This series is a bit of an experiment. I'll be reading each of the Federalist Papers, and providing a reaction to each one. I haven't read them before, and I'm not doing any research, so I'm armed with nothing more than some knowledge about the Constitutional Convention, a legal education that's gathering dust, and the benefit of hindsight. I aim to do 1-2 of these a week, and there are 85 total, so here goes what will likely be a year-long venture into a series of nation-shaping essays that have been reduced to a common knowledge that factions are mentioned somewhere, and are bad.
No. 2: Concerning Dangers from Foreign Force and Influence, by Jay
Given the title, you'd think this might have something to do with foreign force and influence. Surprisingly not.
Like, really surprisingly. Foreign nations aren't mentioned at all, other than a passing reference to how we all banded together to defeat our common enemies. That's it. So what's the deal?
This essay is actually about the necessity of remaining a single nation, rather than breaking in to three or four or thirteen individual confederacies. We might each become our own foreign nation, guarding against the dangers from the others.
John Jay explains how Providence has provided us with a nation that has all it can need, diversity of lands and ample waterways, and keeping those natural resources united is to the benefit of us all. ...But that same reasoning would apply to Canada as well. Why not add in their resources and make the whole of the American colonies stronger? After all, Article XI of the Articles of Confederation allowed for Canada to elect to join, while the Constitution the Convention is proposing to the nation does not give Canada this opt-in (not explicitly excluded either, but I don't recall the US ever making a sincere effort to have Canada join).
Jay has an answer about Canada. The thirteen colonies are joined not just by geographic fortune, but also by common language, common religion, and common struggle against our enemies (the one mention of dangerous foreign powers). So, sorry about that you French speaking Catholic pinheads.*
*The opposite of Patriots. So sayeth Bill O.
Jay also gives a completely unrelated (so to speak, as the whole thing is unrelated to the stated topic) talk on how governments forged in times of war and great national crisis tend to be pretty bad. It's a lesson we ought to remember these days. Serious government business is better done in "the mild season of peace, with minds unoccupied by other subjects."

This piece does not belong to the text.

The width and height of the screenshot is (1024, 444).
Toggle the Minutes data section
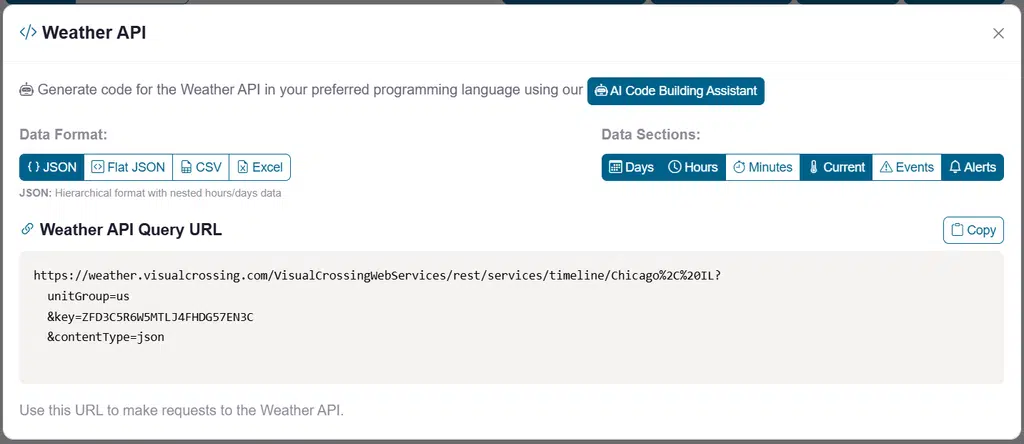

Of course, we can't just put war and other pressing matters (like a global financial crisis) on hold for months while we get down to governing. But we should just be presently aware of how these things make bad policy. When every election is presented as nothing less than the most important decision for not only our nation, but the entire world, and public opinion is clouded by fear and an endless campaign cycle, we need to be much more careful in the policy decisions we make. No one approves of a national grope'n'poke policy during times of peace.